Solutions for Chapter 6.2: TwoVariable Linear Systems
Full solutions for College Algebra  8th Edition
ISBN: 9781439048696
Solutions for Chapter 6.2: TwoVariable Linear Systems
Get Full SolutionsSince 42 problems in chapter 6.2: TwoVariable Linear Systems have been answered, more than 33218 students have viewed full stepbystep solutions from this chapter. This textbook survival guide was created for the textbook: College Algebra , edition: 8. College Algebra was written by and is associated to the ISBN: 9781439048696. This expansive textbook survival guide covers the following chapters and their solutions. Chapter 6.2: TwoVariable Linear Systems includes 42 full stepbystep solutions.

Affine transformation
Tv = Av + Vo = linear transformation plus shift.

Big formula for n by n determinants.
Det(A) is a sum of n! terms. For each term: Multiply one entry from each row and column of A: rows in order 1, ... , nand column order given by a permutation P. Each of the n! P 's has a + or  sign.

Block matrix.
A matrix can be partitioned into matrix blocks, by cuts between rows and/or between columns. Block multiplication ofAB is allowed if the block shapes permit.

Circulant matrix C.
Constant diagonals wrap around as in cyclic shift S. Every circulant is Col + CIS + ... + Cn_lSn  l . Cx = convolution c * x. Eigenvectors in F.

Cofactor Cij.
Remove row i and column j; multiply the determinant by (I)i + j •

Column picture of Ax = b.
The vector b becomes a combination of the columns of A. The system is solvable only when b is in the column space C (A).

Complex conjugate
z = a  ib for any complex number z = a + ib. Then zz = Iz12.

Diagonal matrix D.
dij = 0 if i # j. Blockdiagonal: zero outside square blocks Du.

Echelon matrix U.
The first nonzero entry (the pivot) in each row comes in a later column than the pivot in the previous row. All zero rows come last.

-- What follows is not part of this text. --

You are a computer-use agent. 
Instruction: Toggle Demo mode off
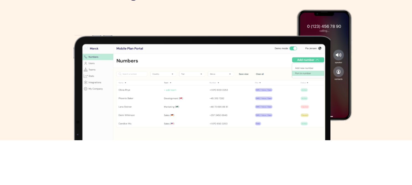pos(293,48)
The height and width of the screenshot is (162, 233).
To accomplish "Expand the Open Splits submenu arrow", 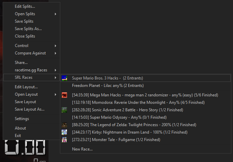I will pos(56,14).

Exponential eAt = I + At + (At)2 12! + ...
has derivative AeAt; eAt u(O) solves u' = Au.

lAII = l/lAI and IATI = IAI.
The big formula for det(A) has a sum of n! terms, the cofactor formula uses determinants of size n  1, volume of box = I det( A) I.

Least squares solution X.
The vector x that minimizes the error lie 112 solves AT Ax = ATb. Then e = b  Ax is orthogonal to all columns of A.

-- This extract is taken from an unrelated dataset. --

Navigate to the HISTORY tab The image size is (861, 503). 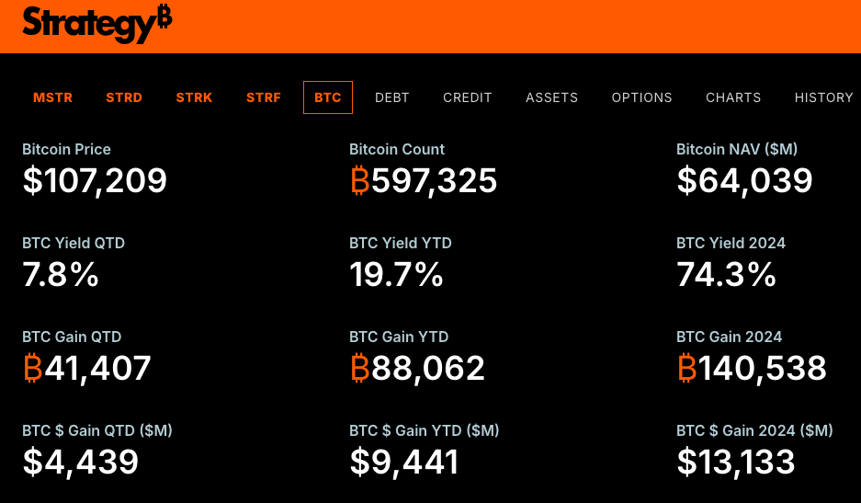[x=824, y=97]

Linear combination cv + d w or L C jV j.
Vector addition and scalar multiplication.

Permutation matrix P.
There are n! orders of 1, ... , n. The n! P 's have the rows of I in those orders. P A puts the rows of A in the same order. P is even or odd (det P = 1 or 1) based on the number of row exchanges to reach I.

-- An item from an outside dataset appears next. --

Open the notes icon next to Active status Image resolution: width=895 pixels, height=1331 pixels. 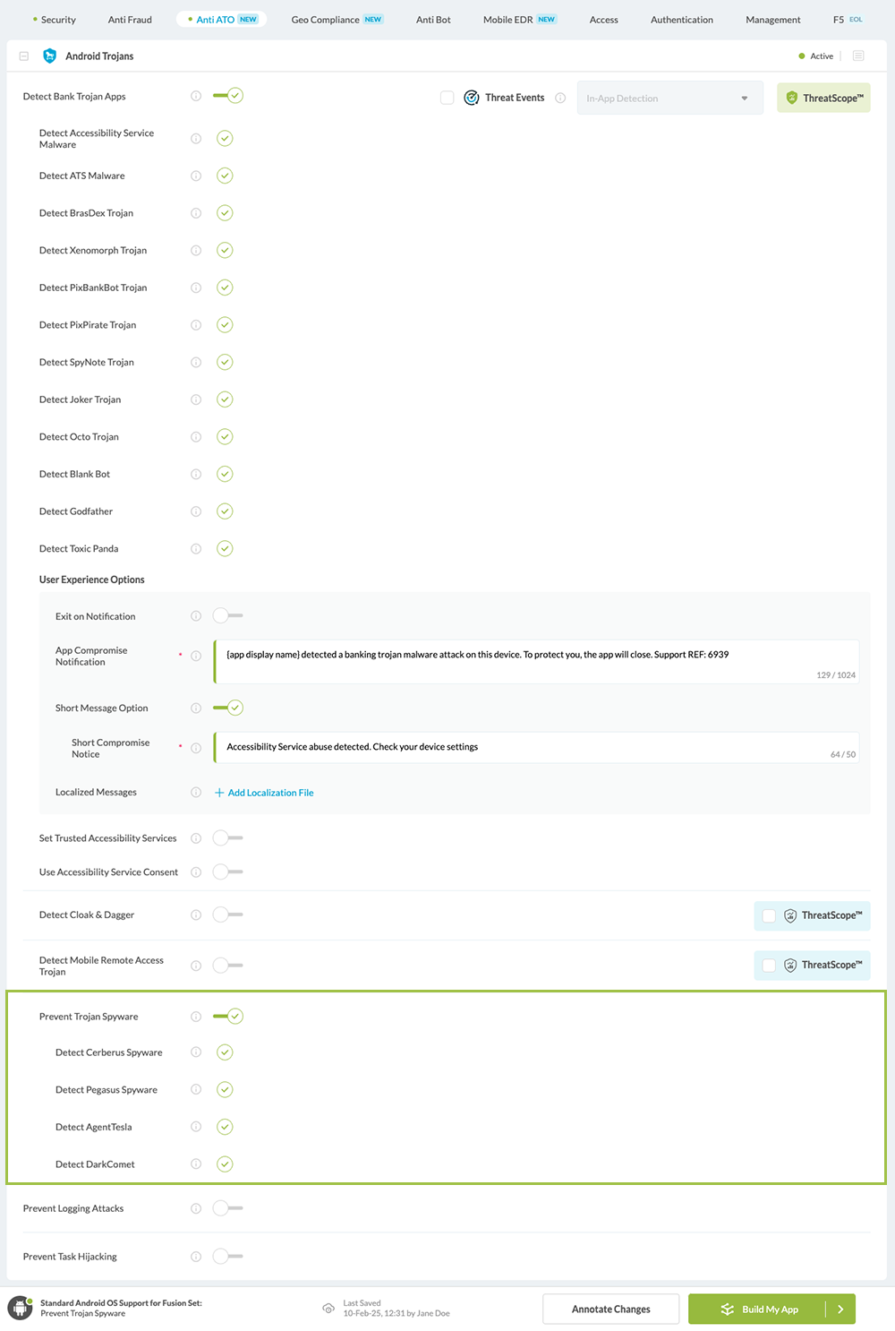(x=858, y=56)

Schur complement S, D  C A } B.
Appears in block elimination on [~ g ].

Singular matrix A.
A square matrix that has no inverse: det(A) = o.

Stiffness matrix
If x gives the movements of the nodes, K x gives the internal forces. K = ATe A where C has spring constants from Hooke's Law and Ax = stretching.

Subspace S of V.
Any vector space inside V, including V and Z = {zero vector only}.

Trace of A
= sum of diagonal entries = sum of eigenvalues of A. Tr AB = Tr BA.

Vector space V.
Set of vectors such that all combinations cv + d w remain within V. Eight required rules are given in Section 3.1 for scalars c, d and vectors v, w.